No, you're pretty close. The technology known as unicast-rpf works anywhere there's a choke point where traffic to and from a given set of IP addresses has no other candidate paths.
When I say "drop forged traffic coming from...", *who I mean is 'his ISP'*, as you suggest in the next graf. I don't see that there's anyway to *know* packets have a forged address anywhere north of the edge of the lowest tier IAP the connection is served from.
RPF is but a subset of source address filtering strategies, the one where the source address filtering always mirrors the routing table. As a origin-only BGP AS, I know exactly what sources I expect to leave my system. And my ISPs know what source addresses I've told them to expect. RPF won't work reliably on those links, but they can be configured manually or with a tool to accept only the source addresses I've declared. If I declare 0.0.0.0/0, a reasonable ISP understands that I'm lying. If I declare a particular /24 and two days later the ISP gets a trace request from the apparent registrant (who isn't me) it's not hard to infer that I may be a bad actor.
Did I miss something? Or was I simply unclear?
The problem with RPF is that understanding where you can and can't employ it is part of a senior network engineer's skill set. But the trivial network architectures where it can be applied are often handed off to a junior network engineer.
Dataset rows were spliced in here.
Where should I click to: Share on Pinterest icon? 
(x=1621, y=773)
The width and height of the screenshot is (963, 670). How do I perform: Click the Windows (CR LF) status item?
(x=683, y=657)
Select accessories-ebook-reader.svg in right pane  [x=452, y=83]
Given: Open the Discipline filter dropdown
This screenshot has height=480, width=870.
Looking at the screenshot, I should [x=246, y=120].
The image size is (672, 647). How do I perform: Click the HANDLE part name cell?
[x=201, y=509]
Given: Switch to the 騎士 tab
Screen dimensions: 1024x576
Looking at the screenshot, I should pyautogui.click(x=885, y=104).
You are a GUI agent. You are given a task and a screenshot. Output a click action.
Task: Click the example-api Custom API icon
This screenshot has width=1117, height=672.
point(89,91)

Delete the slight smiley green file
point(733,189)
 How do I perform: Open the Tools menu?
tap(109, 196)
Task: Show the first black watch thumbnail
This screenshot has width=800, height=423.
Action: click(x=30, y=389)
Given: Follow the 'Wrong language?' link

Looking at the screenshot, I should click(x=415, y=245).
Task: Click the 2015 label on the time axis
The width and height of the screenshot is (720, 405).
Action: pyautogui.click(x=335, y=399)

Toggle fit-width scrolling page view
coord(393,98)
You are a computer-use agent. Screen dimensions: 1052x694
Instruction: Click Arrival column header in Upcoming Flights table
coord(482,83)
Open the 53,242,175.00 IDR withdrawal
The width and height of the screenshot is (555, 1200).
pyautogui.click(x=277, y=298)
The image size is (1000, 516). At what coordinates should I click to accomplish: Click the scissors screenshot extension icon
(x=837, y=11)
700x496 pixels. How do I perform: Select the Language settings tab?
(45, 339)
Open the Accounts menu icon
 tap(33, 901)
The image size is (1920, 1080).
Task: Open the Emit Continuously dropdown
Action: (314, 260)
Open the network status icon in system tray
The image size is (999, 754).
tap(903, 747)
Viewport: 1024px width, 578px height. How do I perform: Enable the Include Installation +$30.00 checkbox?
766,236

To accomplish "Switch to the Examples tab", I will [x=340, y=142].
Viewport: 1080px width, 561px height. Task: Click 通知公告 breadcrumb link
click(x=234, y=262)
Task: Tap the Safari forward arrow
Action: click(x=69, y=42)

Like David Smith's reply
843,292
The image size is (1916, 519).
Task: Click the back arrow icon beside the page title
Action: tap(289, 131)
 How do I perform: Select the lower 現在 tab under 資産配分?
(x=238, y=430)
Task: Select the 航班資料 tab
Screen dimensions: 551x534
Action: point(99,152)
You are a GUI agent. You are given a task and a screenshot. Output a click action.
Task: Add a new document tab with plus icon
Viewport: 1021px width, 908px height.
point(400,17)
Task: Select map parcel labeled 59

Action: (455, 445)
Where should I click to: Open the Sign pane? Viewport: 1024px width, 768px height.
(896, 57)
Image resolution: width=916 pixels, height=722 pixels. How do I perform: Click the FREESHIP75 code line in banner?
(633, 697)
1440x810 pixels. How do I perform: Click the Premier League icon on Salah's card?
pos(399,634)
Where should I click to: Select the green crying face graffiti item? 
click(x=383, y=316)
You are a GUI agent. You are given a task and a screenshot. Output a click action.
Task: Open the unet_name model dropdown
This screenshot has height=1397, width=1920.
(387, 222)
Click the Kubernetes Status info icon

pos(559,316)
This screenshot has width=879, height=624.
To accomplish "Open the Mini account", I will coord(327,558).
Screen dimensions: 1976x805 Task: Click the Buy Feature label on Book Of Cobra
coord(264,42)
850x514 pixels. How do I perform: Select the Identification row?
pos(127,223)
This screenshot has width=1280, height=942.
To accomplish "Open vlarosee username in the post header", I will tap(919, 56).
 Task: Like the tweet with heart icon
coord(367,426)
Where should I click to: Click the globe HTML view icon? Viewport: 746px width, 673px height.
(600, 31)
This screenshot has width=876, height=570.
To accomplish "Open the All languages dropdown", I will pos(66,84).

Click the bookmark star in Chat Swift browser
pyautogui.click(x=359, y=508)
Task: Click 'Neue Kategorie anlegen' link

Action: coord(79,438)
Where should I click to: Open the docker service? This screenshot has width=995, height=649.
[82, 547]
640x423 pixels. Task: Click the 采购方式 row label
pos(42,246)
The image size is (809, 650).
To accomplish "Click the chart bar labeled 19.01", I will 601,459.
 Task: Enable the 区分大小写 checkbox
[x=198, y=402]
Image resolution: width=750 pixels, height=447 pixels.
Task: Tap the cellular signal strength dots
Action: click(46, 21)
The skill set is available primarily in the places where it can't be used.
...which you would detect ... how? *Those* aggregator networks have no contractual reason to know what's a valid address coming to them, unlike the networks to which end sites attach directly.
They most certainly do have a valid contractual reason to know what routes and source addresses their origin-only AS customer intends to send them and the responsible transit networks already do filter those links.
Filtering based on routes doesn't help; that's *destination address*, not source, no?
Except for the special case where RPF is usable, that's correct.
Yes, filtering your peers, or even transit customers, is effectively impossible; it has to be done where addresses are handed out.
Filtering that subset of your customers which consists of non-BGP speakers and BGP origin-only networks is neither impossible nor particularly hard. Harder than "rpf on", but not hard. Even if they lie about what addresses to expect, they're not left with carte blanche to impersonate any address at all. The more transit BGP systems which do this, the smaller the spoofing problem becomes. And there are few enough _transit_ BGP systems (less than 10,000) that they can be realistically and usefully held accountable for a failure to do so.
I don't care about about pissing them off. I care about pissing off my customers. My customers will be pissed off if they can't reach their customers and suppliers. Who will often be hosted by the target of the IDP. But will much more rarely be the target of the IDP.
Ok; I apologies; I have laid the bike down in the sandy corner at this point. Huh?
My leeway with the CEO ends when I lose customers. So does yours. For an IDP to be acceptable, the Penalty part has to be something painful to the offender without pissing off my customers. Cutting him off the network pisses off my customers who can no longer reach his customers. It's why no one wins a peering battle with Cogent: Cogent is willing to take the heat. Deep sixing the packets to his particular web site is far more tenable, especially when paired with an explanation of the credible threat he poses to my customers' networks.
Which is A-OK because if we're applying more than 1 or 2 IDPs in a year to folks who weren't intentionally bad actors then we're doing it wrong. It shouldn't ever "scale."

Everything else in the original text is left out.